## What to produce
When a line contains the string "Given", it counts once; give the total of such lines in the entries below and nothing else.

Content starts

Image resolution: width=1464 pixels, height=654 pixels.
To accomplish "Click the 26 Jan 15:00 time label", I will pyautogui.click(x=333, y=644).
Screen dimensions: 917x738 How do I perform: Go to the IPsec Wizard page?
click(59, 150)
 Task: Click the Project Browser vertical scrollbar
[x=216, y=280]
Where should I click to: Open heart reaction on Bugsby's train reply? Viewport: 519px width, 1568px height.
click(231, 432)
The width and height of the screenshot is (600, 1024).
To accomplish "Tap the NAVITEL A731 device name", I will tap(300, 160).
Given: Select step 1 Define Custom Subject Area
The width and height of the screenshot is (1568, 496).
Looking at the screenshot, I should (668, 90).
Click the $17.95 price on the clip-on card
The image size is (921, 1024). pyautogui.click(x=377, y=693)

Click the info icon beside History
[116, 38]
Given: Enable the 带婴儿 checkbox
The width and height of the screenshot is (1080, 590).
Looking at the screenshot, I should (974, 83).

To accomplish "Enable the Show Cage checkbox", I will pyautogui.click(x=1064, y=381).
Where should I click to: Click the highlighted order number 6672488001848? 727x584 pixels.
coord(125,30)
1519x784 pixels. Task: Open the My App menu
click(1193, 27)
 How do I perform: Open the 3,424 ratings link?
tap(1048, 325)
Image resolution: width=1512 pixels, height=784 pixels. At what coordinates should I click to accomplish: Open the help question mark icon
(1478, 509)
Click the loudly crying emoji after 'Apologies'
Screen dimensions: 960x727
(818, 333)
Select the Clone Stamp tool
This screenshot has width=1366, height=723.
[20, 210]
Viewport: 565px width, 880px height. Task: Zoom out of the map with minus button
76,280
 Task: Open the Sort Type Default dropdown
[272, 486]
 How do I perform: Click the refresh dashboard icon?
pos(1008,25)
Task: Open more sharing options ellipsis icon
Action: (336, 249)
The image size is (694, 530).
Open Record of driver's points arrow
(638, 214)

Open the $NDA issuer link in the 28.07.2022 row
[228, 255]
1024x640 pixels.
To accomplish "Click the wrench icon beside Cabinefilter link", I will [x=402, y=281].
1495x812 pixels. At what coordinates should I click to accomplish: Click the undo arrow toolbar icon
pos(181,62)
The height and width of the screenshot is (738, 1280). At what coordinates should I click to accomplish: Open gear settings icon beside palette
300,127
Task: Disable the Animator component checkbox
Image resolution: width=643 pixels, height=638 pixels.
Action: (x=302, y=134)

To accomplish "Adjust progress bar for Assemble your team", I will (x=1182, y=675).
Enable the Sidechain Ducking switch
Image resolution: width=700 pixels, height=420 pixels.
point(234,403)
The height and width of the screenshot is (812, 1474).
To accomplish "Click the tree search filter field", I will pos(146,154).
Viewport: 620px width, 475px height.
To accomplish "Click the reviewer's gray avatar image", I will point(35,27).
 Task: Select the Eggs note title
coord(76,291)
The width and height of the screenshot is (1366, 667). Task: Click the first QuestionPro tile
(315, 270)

Content ends

## Response to the task
2